Apple will spend $848 million over the next 25 years to purchase solar power that will run all of its corporate offices, stores and other facilities in California under a deal that will help it meet its corporate needs for electricity while combating climate change by cutting its reliance on fossil fuels.
The deal between Apple and First Solar is the largest commercial solar agreement in the industry so far, according to a Feb. 10 announcement by First Solar.
"Apple is leading the way in addressing climate change by showing how large companies can serve their operations with 100 percent clean, renewable energy," Joe Kishkill, the chief commercial officer for First Solar, said in a statement. "Apple's commitment was instrumental in making this project possible and will significantly increase the supply of solar power in California. Over time, the renewable energy from California Flats will provide cost savings over alternative sources of energy as well as substantially lower environmental impact."
Tim Cook, Apple's CEO, announced the deal and his company's new power strategy on Feb. 10 at a conference in San Francisco sponsored by Goldman Sachs Technology, according to a report by The San Francisco Chronicle. The capacity that Apple will purchase will generate enough electricity for Apple's new corporate headquarters, retail stores and other operations in California.
The plant is being built by Arizona-based First Solar and will be able to collect up to 280 megawatts of generation capacity from the sun through its solar panels at one time, Steve Krum, a spokesman for First Solar, told eWEEK. Apple has signed a 25-year deal to use 130 megawatts of the plant's solar capacity once it is completed, according to the company. The 280,000 megawatt generation capacity of the entire solar facility will collect enough power from the sun to provide electricity for about 100,000 average-sized homes in California.
Krum said that Apple is not investing the money to build the facility, but is paying for solar energy that will be provided at a fixed price by the facility through a long-term 25-year power purchase agreement. Krum would not comment when asked what the cost of the solar plant construction will be for First Solar.

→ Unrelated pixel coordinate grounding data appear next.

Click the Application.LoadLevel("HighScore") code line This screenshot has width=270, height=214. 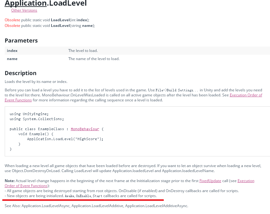tap(65, 139)
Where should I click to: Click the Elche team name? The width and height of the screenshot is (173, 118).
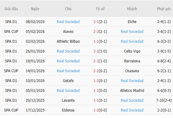(132, 22)
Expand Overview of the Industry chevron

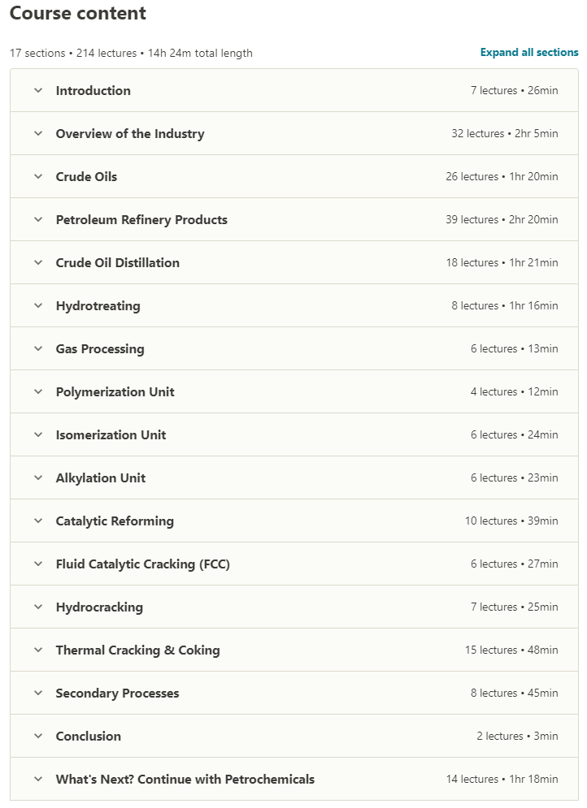[x=37, y=134]
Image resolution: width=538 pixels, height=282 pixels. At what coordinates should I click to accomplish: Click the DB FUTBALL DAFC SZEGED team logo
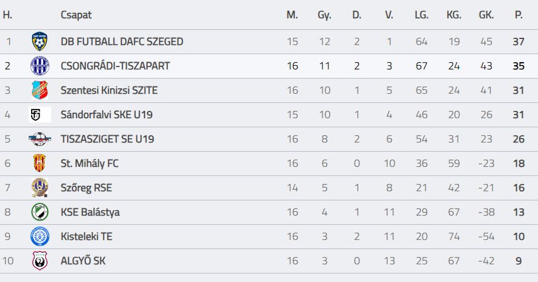coord(40,42)

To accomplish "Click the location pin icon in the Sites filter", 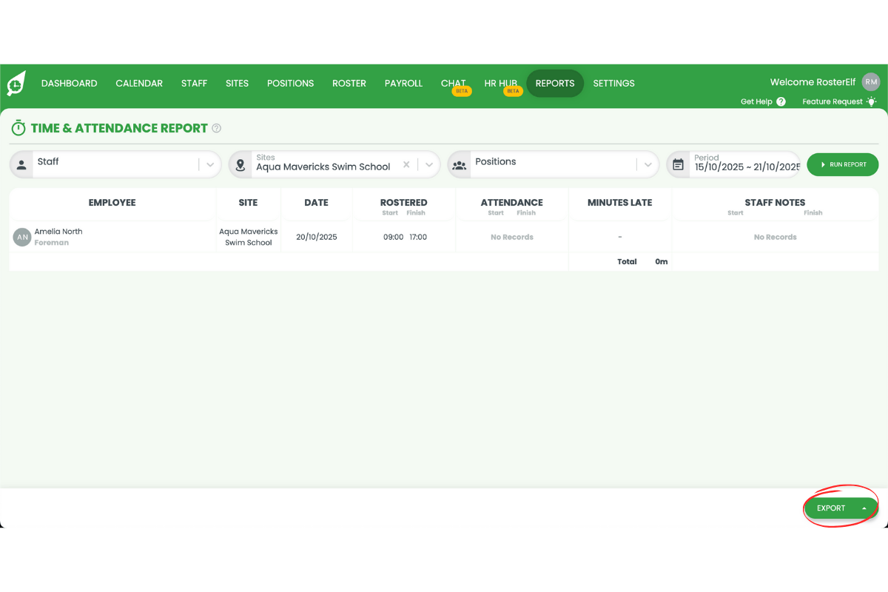I will pos(241,164).
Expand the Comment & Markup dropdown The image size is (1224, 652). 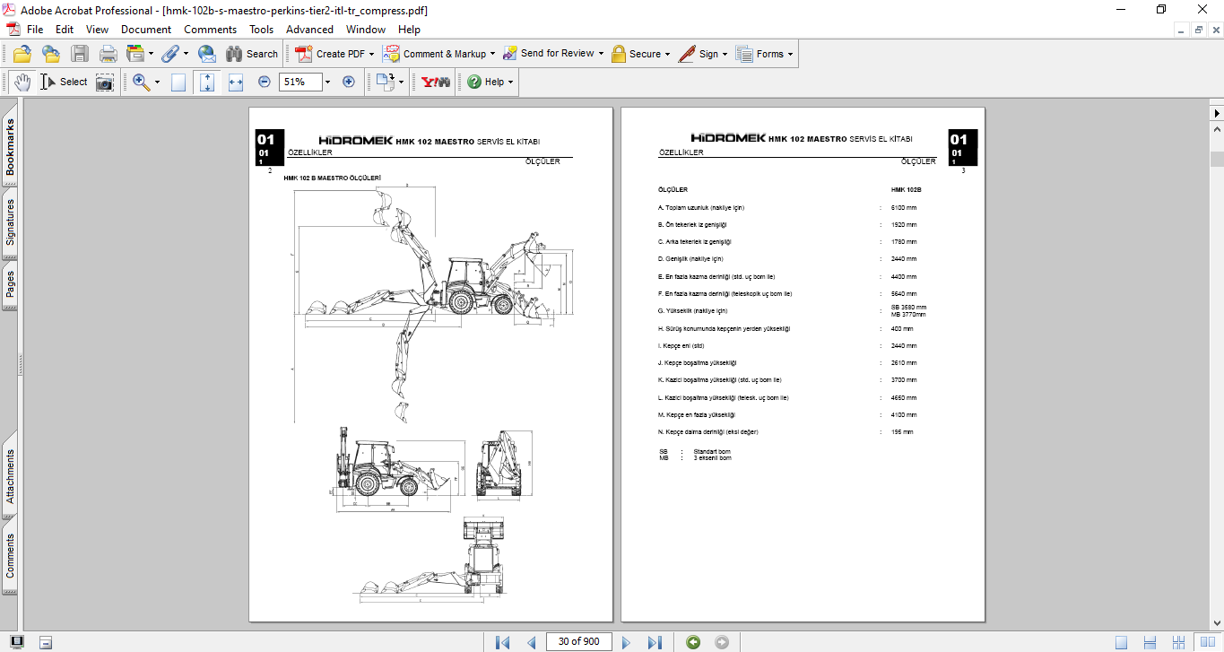(x=492, y=54)
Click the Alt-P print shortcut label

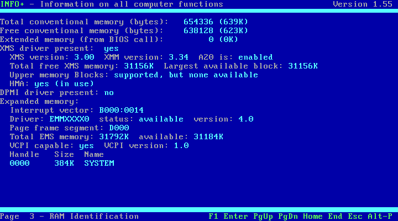(x=380, y=216)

At the conference, Cook said that the solar energy it purchases will be able to run Apple's new headquarters building in Cupertino, as well as all of the company's offices, a data center in Newark, and its 52 California retail stores, the Chronicle story reported. Cook told the conference attendees that his company is concerned about climate change and that its computer centers are already powered by various forms of renewable energy.
"We know at Apple that climate change is real," Cook said, according to a separate report by The (San Jose) Mercury News. "Our view is that the time for talk is past and the time for action is now."

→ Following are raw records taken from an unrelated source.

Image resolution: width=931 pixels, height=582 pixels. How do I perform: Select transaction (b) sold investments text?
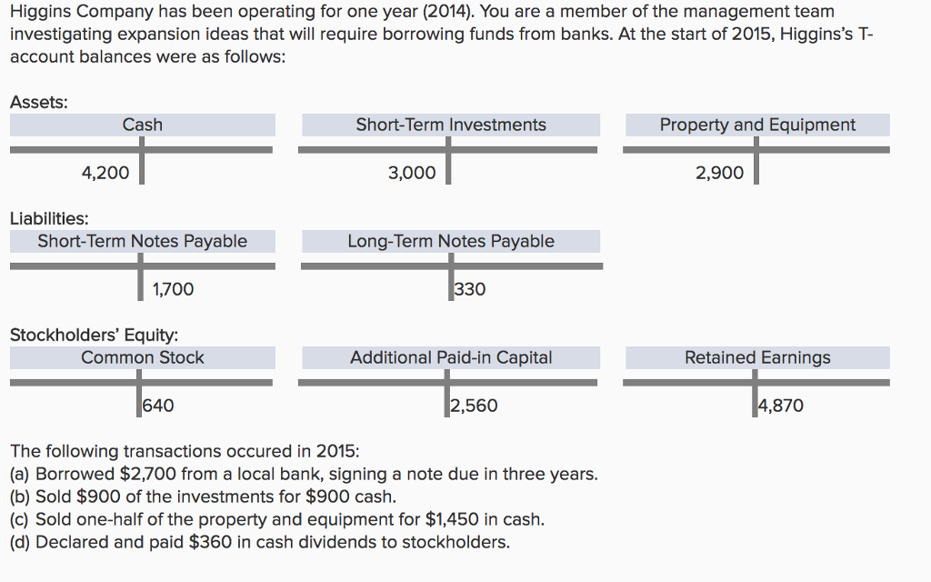[203, 497]
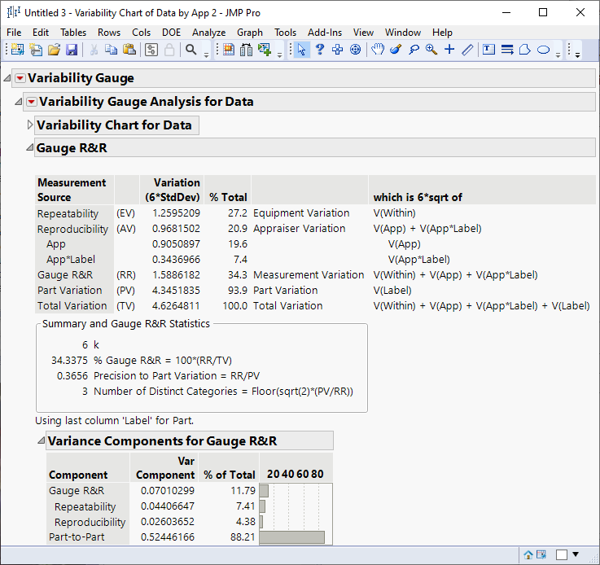Open Variability Gauge red triangle menu
The width and height of the screenshot is (600, 565).
coord(20,78)
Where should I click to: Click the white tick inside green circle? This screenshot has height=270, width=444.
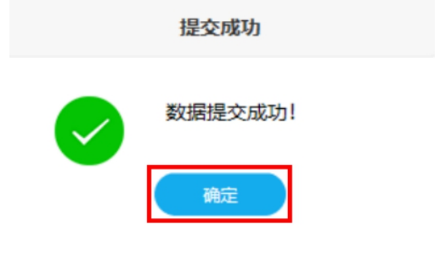(x=90, y=132)
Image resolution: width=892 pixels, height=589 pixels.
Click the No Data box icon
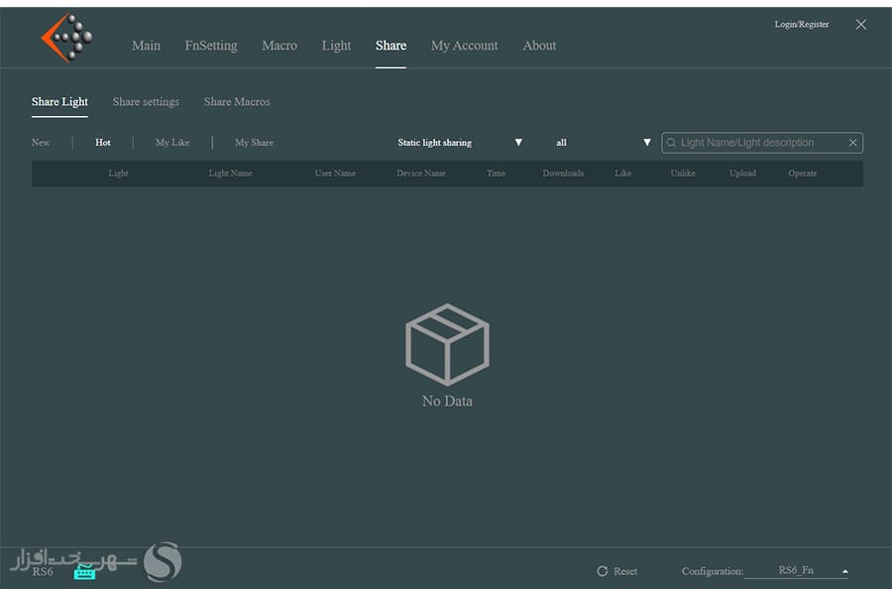pyautogui.click(x=447, y=344)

The company is investing in buying clean solar power "because it's right to do," he added.
The construction of the California Flats Solar Project will start in mid-2015 and be finished by the end of 2016, according to First Solar. The facility will be built on some 2,900 acres in rural Monterey County, south of San Francisco.
Apple did not immediately respond to an email request from eWEEK for more details about the solar plant and the company's plans.
The remaining 150 megawatt solar capacity of the project will be sold to Pacific Gas & Electric under a separate long-term contract, according to First Solar. Plans for the solar plant were approved unanimously in January by the Monterey County Planning Commission.
Apple is not the only Silicon Valley company to be looking at using solar and other forms of clean energy.
Google, which is a huge consumer of electricity for its modern data centers, offices and operations around the world, has been making large investments in wind power for its data centers since 2010 with a goal of powering its operations with 100 percent renewable energy in the future.
In January 2013, Google announced an investment of $200 million in a wind farm in western Texas near Amarillo, as the company continued to expand its involvement in the renewable energy marketplace. Google has also invested in the Spinning Spur Wind Project in Oldham County in the Texas Panhandle.
Other Google renewable energy investments include the Atlantic Wind Connection project, which will span 350 miles of the coast from New Jersey to Virginia to connect 6,000 megawatts of offshore wind turbines; and the Shepherds Flat project in Arlington, Ore., which is one of the world's largest wind farms with a capacity of 845 megawatts. Shepherds Flat began operating in October 2012.